SUPPLIED MATERIAL:
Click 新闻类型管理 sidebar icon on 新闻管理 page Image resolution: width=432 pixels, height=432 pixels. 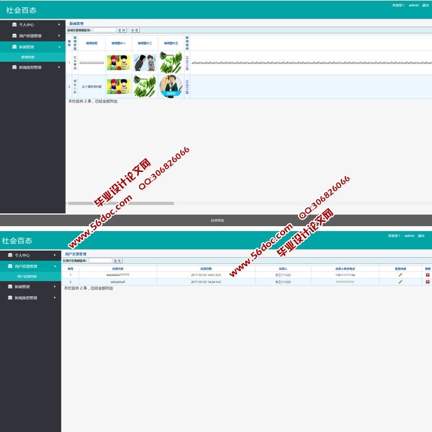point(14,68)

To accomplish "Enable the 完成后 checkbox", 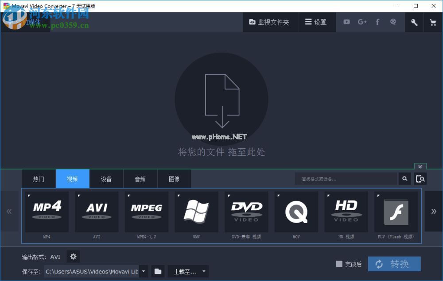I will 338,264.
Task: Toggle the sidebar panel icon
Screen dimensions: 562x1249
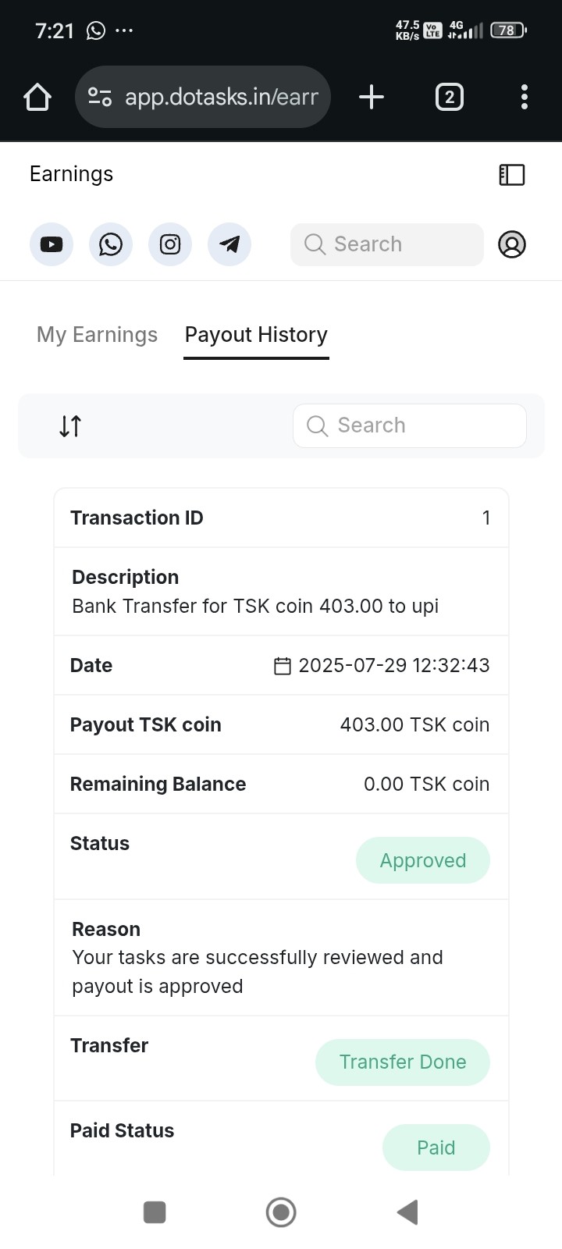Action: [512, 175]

TASK PROMPT:
Starting at the line that holds "Task: Toggle the sidebar panel icon", copy each line exactly through the end of the listing, both ends included. Leave the pictures out.

EXERCISE RESULT:
Task: Toggle the sidebar panel icon
Screen dimensions: 562x1249
Action: [512, 175]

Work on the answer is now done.